■ TASK INSTRUCTIONS
For each line below that contains the word "Extreme", return that line.

■ SOURCE MATERIAL
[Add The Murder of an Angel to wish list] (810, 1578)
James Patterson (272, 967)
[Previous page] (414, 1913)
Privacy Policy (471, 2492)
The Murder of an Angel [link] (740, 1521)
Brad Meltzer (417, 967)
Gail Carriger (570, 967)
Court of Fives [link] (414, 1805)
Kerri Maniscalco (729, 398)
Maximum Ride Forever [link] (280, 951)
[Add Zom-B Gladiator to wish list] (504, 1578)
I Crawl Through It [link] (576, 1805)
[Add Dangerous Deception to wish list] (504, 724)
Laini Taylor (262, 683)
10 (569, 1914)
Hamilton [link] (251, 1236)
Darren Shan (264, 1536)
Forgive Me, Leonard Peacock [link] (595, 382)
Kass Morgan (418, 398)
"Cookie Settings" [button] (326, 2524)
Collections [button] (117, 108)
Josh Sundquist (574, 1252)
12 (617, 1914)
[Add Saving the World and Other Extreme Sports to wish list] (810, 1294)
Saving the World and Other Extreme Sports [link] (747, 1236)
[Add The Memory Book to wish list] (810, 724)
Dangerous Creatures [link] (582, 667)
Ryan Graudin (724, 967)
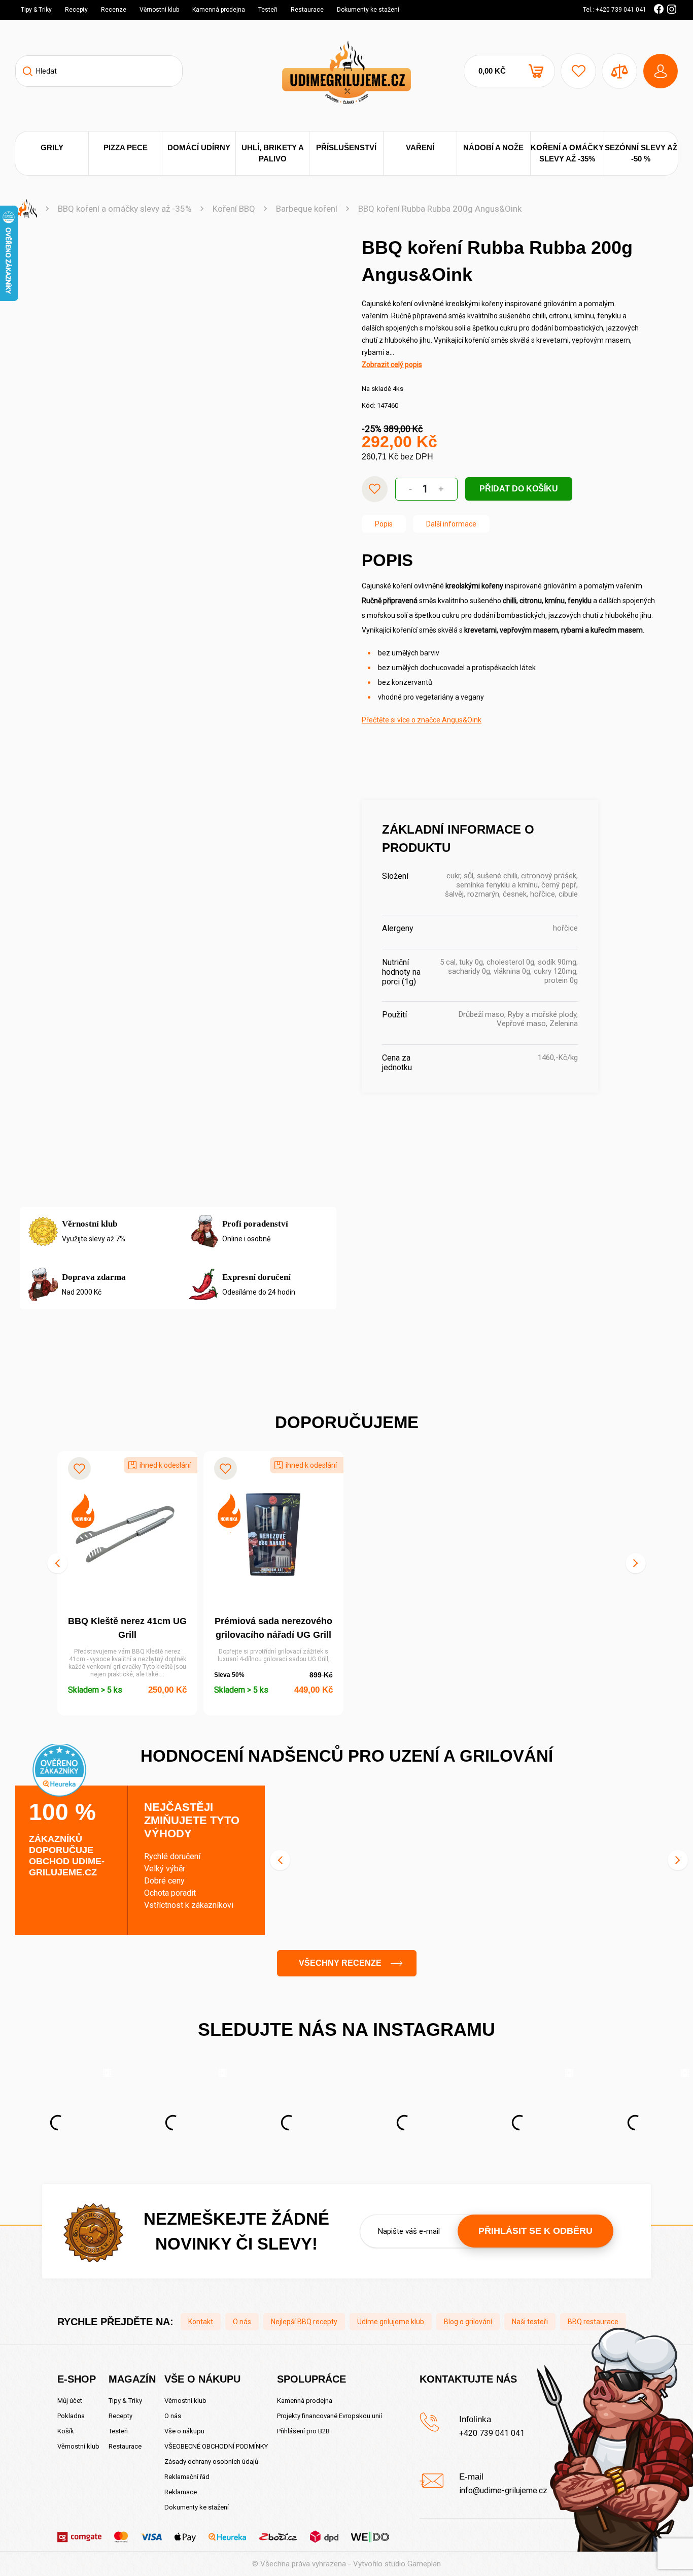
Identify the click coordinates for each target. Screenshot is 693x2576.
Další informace (451, 524)
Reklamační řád (187, 2477)
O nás (242, 2322)
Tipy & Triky (36, 9)
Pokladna (71, 2416)
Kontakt (200, 2322)
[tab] (384, 524)
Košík (65, 2431)
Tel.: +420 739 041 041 (614, 9)
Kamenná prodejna (218, 9)
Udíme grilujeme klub (390, 2322)
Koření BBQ (234, 209)
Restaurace (307, 9)
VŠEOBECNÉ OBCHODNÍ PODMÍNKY (216, 2446)
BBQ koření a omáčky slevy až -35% (125, 209)
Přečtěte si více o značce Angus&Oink (421, 720)
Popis (384, 524)
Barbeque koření (306, 209)
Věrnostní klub (159, 9)
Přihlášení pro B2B (303, 2431)
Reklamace (180, 2492)
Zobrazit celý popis (392, 364)
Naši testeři (530, 2322)
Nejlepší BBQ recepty (304, 2322)
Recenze (113, 9)
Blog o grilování (468, 2322)
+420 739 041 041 (492, 2433)
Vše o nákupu (184, 2431)
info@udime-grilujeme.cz (503, 2490)
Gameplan (424, 2563)
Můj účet (69, 2400)
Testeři (268, 9)
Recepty (76, 9)
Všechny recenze (340, 1963)
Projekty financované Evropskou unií (329, 2416)
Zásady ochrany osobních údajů (211, 2461)
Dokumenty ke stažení (368, 9)
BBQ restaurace (593, 2322)
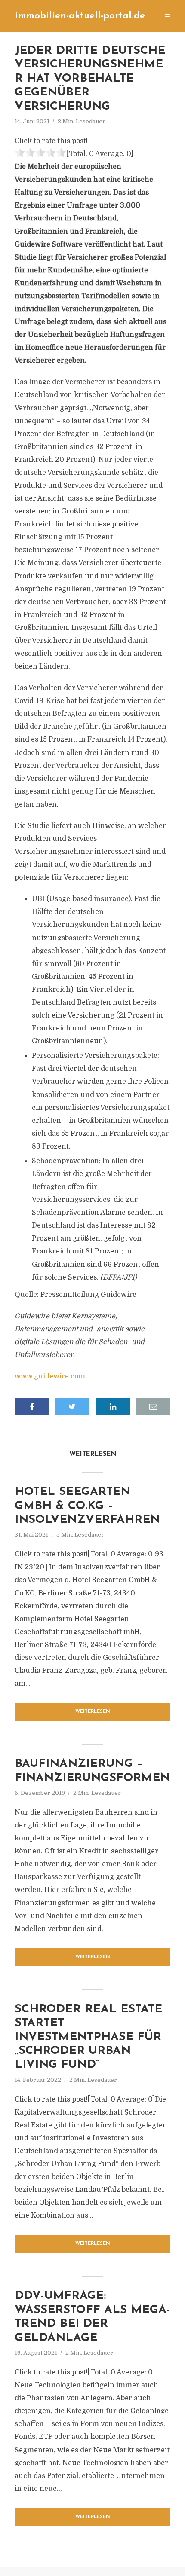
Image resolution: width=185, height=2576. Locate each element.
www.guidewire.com (50, 1376)
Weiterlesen (92, 1711)
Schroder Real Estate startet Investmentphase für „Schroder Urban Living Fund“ (88, 2037)
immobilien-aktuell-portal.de (80, 16)
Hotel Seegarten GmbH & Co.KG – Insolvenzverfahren (87, 1506)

■ ANSWER BELOW
[Add Saving the World and Other Extreme Sports to wish list] (810, 1294)
Saving the World and Other Extreme Sports [link] (747, 1236)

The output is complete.